Communication can be hard. Understanding and loving each other can also be hard. Jesus didn’t buy peace with compromise, but He also knew His disciples were befuddled, wrestling, and had their own insecurities and growth to overcome.

So He patiently let them wrestle – you think He didn’t already know what they were talking about along the way about who was the greatest? – and then He brought some gentle correction and perspective.

And he sat down and called the twelve. And he said to them, “If anyone would be first, he must be last of all and servant of all.” And he took a child and put him in the midst of them, and taking him in his arms, he said to them, “Whoever receives one such child in my name receives me, and whoever receives me, receives not me but him who sent me.”

– Mark 9:35-37

The thing about little kids is that they love to learn. They don’t pretend to have all the answers. They love risk and wonder. They’re not afraid to ask questions and they’re not driven by pride or insecurity. And generally, if they’re with someone they trust, healthy kids are excited about the unfamiliar instead of afraid of it.

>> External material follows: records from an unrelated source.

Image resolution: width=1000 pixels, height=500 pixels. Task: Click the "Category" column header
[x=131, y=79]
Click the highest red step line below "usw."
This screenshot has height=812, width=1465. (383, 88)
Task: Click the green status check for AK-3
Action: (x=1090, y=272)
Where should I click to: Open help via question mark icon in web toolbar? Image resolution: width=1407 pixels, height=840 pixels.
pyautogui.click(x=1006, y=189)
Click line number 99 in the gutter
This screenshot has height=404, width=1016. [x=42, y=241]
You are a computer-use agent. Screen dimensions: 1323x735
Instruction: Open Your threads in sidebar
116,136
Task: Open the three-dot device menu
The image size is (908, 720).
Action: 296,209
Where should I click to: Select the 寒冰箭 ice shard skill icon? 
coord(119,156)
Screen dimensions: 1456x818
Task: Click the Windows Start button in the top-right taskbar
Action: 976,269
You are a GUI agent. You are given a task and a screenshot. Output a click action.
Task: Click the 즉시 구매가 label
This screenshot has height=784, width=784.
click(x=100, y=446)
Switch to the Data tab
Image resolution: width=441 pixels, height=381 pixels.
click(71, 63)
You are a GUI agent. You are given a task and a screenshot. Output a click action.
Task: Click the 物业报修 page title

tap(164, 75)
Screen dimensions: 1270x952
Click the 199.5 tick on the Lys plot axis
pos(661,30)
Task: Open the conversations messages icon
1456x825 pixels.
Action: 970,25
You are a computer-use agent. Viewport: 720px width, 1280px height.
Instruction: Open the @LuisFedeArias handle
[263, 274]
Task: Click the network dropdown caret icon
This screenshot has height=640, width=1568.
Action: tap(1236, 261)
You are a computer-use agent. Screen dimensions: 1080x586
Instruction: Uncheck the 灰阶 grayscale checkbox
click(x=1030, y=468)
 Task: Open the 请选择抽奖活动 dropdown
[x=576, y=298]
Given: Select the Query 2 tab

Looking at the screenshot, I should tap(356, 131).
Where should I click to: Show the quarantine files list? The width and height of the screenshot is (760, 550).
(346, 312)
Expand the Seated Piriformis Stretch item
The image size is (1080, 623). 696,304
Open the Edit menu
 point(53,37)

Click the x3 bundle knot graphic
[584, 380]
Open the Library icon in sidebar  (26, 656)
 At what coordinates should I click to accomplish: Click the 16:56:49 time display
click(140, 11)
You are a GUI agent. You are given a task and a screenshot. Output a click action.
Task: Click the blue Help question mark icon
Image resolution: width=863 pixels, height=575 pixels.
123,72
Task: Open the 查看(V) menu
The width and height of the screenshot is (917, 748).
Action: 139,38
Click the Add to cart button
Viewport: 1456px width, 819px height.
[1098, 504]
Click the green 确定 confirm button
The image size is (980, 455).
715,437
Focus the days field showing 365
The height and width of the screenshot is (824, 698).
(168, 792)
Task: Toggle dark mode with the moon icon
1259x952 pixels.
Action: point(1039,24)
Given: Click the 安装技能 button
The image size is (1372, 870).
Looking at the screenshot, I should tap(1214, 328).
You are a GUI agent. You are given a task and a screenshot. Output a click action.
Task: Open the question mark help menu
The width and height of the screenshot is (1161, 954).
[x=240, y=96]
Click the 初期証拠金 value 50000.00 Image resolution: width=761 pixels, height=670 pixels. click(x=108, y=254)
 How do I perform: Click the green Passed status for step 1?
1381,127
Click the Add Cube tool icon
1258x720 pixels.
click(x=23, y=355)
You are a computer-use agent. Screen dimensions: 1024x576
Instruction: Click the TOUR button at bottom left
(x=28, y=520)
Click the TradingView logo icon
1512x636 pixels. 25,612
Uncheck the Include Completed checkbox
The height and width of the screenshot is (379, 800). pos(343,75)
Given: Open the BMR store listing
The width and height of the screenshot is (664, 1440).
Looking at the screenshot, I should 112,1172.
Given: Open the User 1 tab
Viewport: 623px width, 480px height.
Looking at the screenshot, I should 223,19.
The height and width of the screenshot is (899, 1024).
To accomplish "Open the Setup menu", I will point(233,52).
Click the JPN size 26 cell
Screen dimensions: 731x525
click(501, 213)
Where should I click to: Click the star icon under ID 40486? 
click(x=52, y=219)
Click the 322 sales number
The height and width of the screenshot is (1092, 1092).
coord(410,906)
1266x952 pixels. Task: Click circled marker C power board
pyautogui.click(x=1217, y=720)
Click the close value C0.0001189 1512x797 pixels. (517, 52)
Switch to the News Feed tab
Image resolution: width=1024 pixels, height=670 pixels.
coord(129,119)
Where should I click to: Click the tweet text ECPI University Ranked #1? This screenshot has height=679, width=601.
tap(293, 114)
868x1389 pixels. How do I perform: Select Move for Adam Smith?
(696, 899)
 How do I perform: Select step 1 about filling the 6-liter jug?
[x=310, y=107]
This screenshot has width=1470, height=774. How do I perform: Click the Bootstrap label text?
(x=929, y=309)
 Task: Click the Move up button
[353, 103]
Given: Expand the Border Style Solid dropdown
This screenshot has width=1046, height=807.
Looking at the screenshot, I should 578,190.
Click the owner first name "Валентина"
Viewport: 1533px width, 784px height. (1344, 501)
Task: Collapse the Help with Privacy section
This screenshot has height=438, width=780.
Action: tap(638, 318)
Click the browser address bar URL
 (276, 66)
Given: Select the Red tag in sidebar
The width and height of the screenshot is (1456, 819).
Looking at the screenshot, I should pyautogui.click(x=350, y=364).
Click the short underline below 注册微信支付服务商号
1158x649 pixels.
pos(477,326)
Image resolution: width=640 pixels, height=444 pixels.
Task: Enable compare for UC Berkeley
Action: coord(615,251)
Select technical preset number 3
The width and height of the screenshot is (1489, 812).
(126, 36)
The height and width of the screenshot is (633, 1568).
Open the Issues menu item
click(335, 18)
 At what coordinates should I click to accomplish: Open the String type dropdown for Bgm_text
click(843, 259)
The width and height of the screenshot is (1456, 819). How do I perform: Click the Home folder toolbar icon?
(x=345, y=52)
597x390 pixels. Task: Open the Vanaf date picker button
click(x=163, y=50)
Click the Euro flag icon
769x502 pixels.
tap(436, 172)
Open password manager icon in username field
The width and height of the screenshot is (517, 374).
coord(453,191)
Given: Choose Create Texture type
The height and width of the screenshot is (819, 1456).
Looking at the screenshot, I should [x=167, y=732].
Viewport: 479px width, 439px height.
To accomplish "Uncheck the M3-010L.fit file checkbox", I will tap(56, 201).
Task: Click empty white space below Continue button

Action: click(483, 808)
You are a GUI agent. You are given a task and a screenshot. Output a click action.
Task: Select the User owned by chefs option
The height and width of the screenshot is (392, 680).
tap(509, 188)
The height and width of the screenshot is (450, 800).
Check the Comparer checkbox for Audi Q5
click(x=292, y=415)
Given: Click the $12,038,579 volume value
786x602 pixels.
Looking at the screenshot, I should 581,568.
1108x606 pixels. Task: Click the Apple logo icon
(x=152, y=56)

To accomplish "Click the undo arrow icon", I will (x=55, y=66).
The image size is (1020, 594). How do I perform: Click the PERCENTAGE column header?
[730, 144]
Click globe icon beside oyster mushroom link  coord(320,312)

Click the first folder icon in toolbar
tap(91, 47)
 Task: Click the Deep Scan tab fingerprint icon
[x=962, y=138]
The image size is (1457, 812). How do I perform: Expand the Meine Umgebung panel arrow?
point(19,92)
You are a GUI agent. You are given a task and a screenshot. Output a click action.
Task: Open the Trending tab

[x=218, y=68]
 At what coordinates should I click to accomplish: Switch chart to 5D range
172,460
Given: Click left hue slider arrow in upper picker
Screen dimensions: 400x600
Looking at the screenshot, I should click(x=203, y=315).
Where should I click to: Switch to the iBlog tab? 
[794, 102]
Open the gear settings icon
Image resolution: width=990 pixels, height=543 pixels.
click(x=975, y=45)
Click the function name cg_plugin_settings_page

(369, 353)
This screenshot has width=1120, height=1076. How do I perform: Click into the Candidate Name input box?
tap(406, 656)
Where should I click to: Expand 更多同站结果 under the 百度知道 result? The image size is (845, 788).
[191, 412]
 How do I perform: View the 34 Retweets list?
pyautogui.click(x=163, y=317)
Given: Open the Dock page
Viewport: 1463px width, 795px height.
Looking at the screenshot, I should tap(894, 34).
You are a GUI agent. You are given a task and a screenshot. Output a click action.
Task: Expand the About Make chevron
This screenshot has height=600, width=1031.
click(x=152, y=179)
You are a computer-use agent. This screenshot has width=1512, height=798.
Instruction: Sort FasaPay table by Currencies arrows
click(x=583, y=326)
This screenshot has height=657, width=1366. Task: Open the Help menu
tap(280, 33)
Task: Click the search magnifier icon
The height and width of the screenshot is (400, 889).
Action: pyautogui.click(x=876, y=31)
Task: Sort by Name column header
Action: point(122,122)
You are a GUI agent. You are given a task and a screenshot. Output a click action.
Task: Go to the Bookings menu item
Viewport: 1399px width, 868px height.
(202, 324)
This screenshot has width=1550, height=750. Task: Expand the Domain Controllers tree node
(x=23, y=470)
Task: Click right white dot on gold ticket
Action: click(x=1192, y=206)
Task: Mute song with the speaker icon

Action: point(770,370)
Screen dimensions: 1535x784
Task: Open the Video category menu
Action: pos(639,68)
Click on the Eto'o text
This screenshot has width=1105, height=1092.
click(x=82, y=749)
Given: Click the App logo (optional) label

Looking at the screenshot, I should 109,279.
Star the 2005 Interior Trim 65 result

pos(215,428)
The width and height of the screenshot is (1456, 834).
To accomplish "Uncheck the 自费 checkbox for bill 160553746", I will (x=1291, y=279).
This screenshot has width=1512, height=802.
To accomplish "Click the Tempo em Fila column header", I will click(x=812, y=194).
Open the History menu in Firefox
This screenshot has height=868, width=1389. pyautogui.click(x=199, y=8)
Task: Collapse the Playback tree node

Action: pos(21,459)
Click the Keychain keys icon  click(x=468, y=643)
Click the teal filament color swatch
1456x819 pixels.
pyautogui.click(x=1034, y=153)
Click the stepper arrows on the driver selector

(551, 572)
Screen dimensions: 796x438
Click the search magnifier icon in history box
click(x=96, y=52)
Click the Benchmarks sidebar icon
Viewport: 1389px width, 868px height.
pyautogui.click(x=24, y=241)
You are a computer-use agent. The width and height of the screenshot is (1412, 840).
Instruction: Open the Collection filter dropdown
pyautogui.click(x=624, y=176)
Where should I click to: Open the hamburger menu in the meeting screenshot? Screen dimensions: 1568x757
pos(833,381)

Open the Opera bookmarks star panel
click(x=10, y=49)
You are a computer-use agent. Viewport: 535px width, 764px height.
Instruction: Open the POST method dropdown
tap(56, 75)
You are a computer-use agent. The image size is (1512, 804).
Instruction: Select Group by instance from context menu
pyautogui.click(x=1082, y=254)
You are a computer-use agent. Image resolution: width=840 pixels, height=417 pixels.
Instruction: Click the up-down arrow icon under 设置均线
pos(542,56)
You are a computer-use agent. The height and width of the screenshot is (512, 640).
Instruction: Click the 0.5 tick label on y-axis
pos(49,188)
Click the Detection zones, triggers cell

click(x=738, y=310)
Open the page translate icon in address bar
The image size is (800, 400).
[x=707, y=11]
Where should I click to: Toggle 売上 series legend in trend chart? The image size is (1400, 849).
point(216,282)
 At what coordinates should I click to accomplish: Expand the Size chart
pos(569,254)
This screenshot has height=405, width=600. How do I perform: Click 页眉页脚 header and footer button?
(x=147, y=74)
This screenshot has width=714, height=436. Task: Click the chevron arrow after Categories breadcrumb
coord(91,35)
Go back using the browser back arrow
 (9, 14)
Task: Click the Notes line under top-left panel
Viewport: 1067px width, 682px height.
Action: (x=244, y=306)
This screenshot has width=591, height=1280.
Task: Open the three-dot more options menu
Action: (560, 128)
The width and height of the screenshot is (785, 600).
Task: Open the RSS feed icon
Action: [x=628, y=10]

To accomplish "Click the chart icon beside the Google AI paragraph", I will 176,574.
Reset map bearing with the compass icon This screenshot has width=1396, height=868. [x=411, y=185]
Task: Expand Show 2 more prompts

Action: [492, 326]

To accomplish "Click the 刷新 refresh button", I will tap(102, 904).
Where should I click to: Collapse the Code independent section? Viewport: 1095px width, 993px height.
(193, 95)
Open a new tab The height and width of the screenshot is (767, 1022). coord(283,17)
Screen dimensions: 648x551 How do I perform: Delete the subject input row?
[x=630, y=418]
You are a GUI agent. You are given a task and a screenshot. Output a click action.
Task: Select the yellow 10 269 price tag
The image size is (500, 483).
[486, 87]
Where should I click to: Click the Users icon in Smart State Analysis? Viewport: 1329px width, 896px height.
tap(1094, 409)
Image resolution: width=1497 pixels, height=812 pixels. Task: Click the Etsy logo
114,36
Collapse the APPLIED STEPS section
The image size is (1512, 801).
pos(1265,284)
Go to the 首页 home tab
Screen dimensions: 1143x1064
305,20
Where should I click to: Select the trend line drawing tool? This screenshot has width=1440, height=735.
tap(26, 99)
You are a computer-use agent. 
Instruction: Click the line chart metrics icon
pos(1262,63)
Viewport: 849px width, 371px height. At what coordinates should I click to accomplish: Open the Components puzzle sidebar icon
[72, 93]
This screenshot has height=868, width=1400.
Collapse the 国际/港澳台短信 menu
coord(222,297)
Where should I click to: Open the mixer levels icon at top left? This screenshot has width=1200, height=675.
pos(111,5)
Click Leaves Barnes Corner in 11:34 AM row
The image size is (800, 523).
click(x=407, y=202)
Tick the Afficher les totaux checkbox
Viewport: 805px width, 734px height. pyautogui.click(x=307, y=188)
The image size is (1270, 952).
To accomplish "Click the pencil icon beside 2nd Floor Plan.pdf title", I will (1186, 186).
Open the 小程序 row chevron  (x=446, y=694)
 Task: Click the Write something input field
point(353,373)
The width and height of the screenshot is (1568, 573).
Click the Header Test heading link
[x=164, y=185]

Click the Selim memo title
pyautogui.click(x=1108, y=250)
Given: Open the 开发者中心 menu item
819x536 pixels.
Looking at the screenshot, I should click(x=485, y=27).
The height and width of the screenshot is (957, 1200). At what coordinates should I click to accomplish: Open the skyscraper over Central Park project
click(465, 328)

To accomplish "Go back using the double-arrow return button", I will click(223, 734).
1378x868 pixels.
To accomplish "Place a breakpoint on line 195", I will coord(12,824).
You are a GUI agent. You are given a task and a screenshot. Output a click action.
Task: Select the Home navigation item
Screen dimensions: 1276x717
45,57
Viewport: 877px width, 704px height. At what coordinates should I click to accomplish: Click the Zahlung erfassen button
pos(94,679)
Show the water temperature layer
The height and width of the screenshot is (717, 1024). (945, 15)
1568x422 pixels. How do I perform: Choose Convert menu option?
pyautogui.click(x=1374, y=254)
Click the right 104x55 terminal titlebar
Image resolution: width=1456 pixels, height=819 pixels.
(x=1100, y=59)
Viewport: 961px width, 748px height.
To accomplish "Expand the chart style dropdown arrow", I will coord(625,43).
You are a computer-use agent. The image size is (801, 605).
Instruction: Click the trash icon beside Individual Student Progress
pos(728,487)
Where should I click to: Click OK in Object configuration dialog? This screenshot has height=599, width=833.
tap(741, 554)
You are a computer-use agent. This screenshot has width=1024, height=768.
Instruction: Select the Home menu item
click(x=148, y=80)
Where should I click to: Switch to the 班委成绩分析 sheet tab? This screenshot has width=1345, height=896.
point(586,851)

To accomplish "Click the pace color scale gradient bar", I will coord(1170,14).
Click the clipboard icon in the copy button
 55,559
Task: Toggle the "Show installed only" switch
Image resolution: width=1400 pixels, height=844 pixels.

But when we see people doing something unfamiliar or unexpected, we tend to create circles of belonging and exclusion, like the disciples did in the very next verse:

John said to him, “Teacher, we saw someone casting out demons in your name, and we tried to stop him, because he was not following us.”

– Mark 9:38

Jesus responds to their tattling with perspective and wisdom in His correction, because He knows they are still sounding this out, too. He doesn’t want them — or us — to just memorize; He wants us to broaden our perspectives and consider new things. He wants us to think, and solve, and resolve.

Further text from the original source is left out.